With changes to the rules governing UK residency due to be introduced in April 2013, the take-home salaries of Aberdeen-based oil and gas workers will come under further constraint.
Employers can lessen the impact of the new legislation on their employees by planning ahead and perhaps introducing tax equalisation across their organisation. A tax equalisation policy guarantees employees’ take-home salaries, regardless of how long they spend working abroad in any number of different fiscal territories.
What cannot be underestimated by business leaders in Aberdeen when considering how to keep their company and city attractive to existing and prospective staff is the importance of “softer” issues.
Simple things like providing a subsidised staff canteen, on-site gym or comfortable break-out areas for staff can have a profound effect on efforts to foster a sense of togetherness and value among a workforce.
One city which Aberdeen could learn from is Stavanger, Norway, which has undertaken a range of initiatives designed to make the city a more attractive place to live and work.

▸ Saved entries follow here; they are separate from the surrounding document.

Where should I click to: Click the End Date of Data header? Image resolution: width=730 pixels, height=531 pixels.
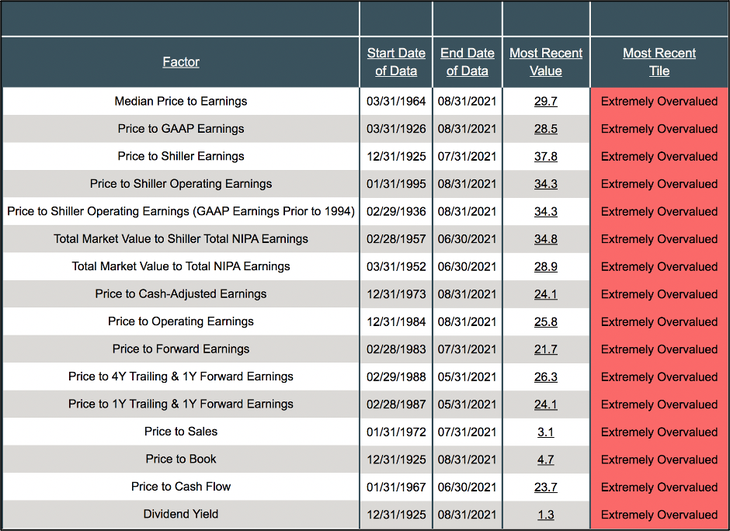467,62
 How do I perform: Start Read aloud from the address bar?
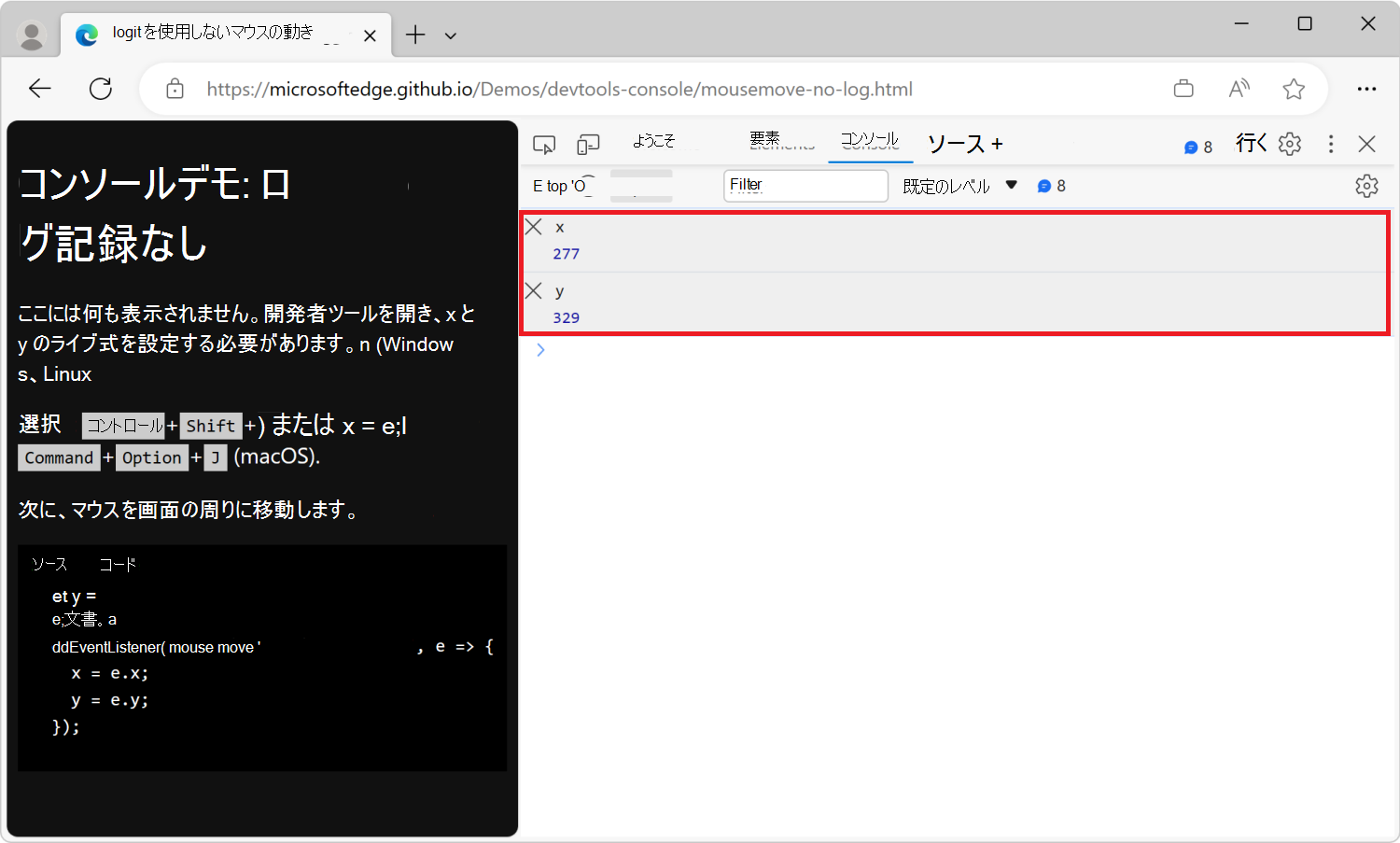1239,88
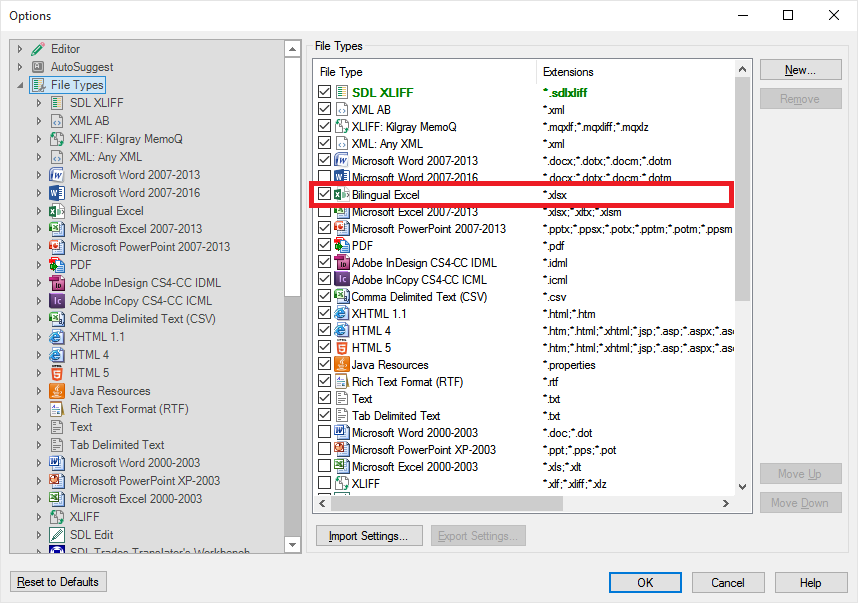The height and width of the screenshot is (603, 858).
Task: Click the Import Settings button
Action: click(369, 536)
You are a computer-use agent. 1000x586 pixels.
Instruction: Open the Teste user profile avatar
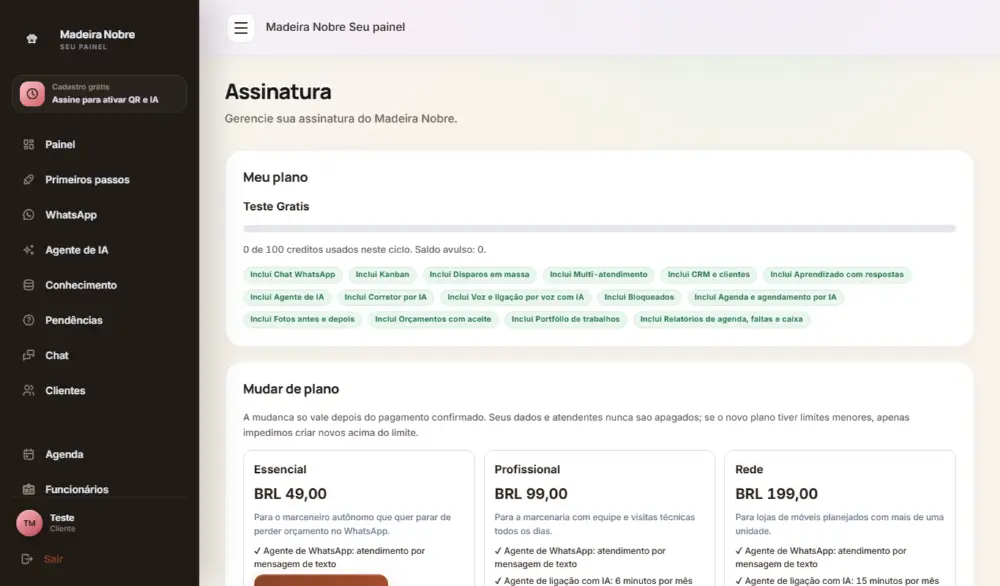pos(29,523)
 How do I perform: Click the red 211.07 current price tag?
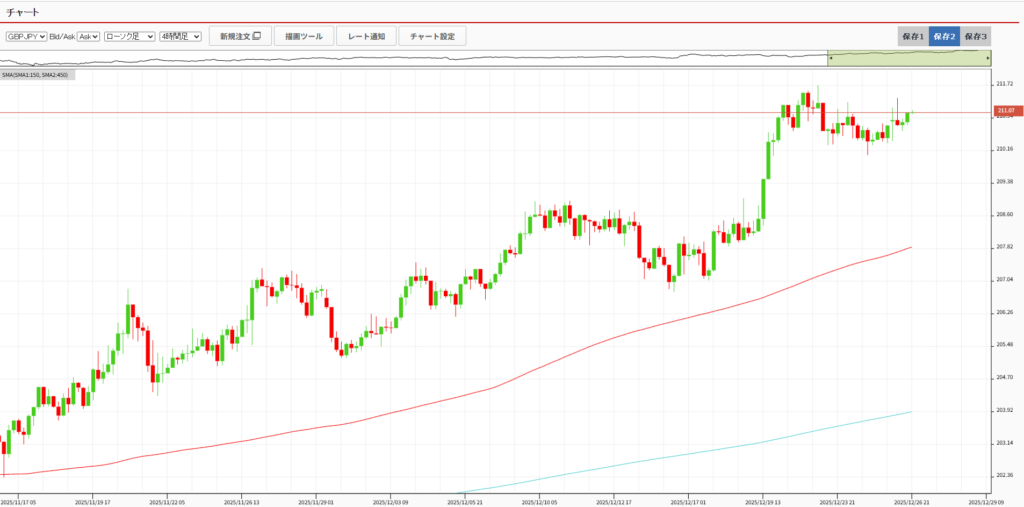coord(1006,110)
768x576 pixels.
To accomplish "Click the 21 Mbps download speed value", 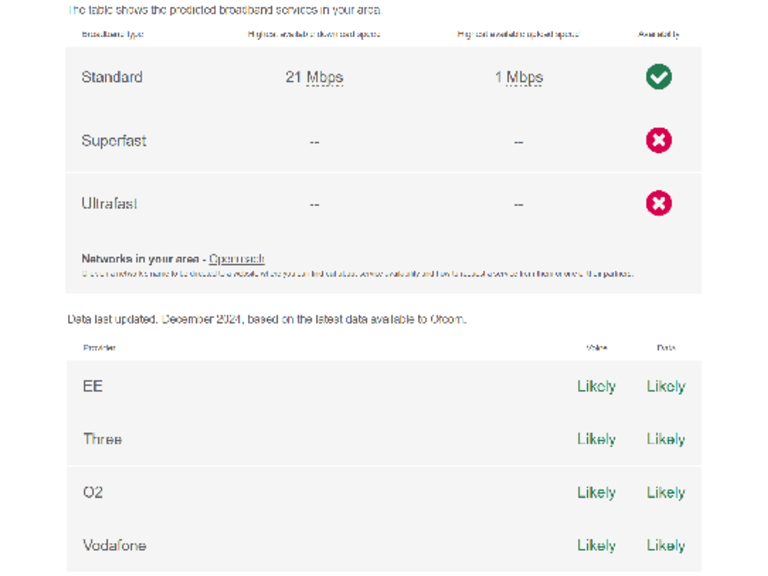I will [x=314, y=77].
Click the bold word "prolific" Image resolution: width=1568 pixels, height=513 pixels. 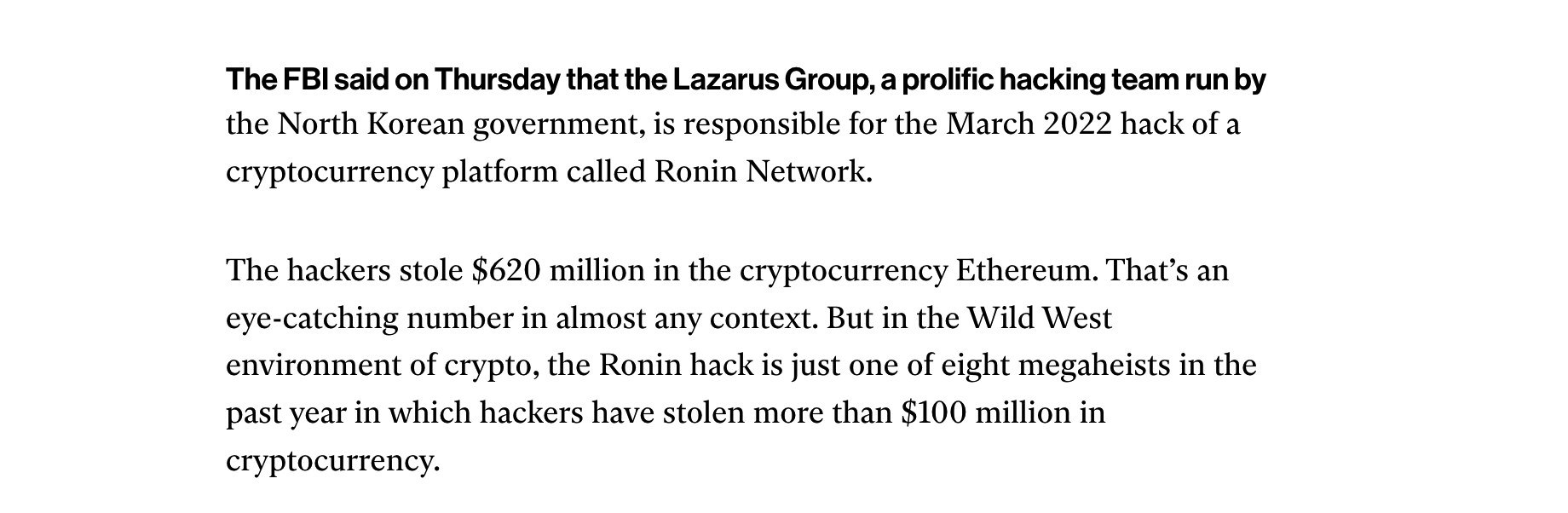947,80
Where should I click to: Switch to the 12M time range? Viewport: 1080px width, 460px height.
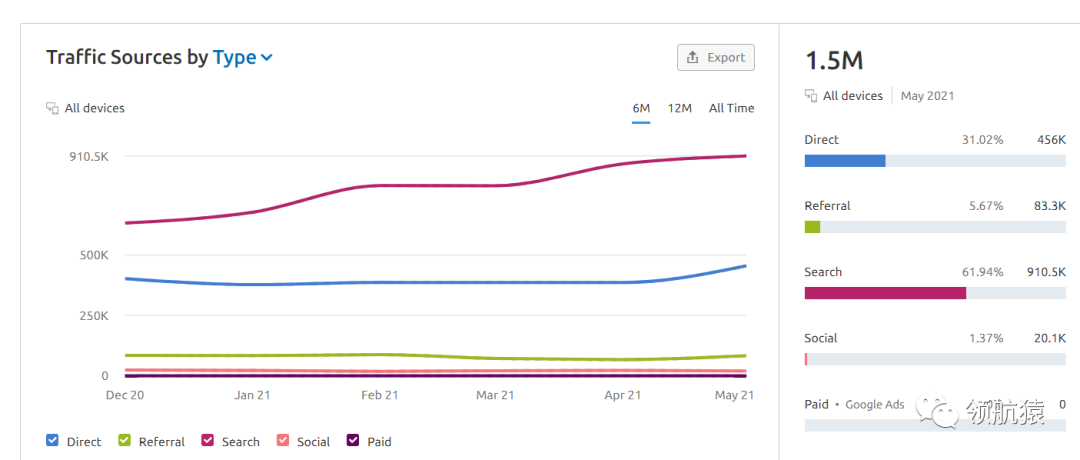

A cornerstone of that plan has been a concentrated effort to market Stavanger as a brand, encompassing the city’s heritage, key industries and even reputation as Scandinavia’s best spot for surfing.
Aberdeen-based oil and gas companies could look to replicate Stavanger’s example and establish close relationships with schools and universities to promote career opportunities and talent programmes.
Placing an increased emphasis on career planning and development creates longer-term prospects for employees which, in turn, builds stronger bonds of loyalty between employer and workforce.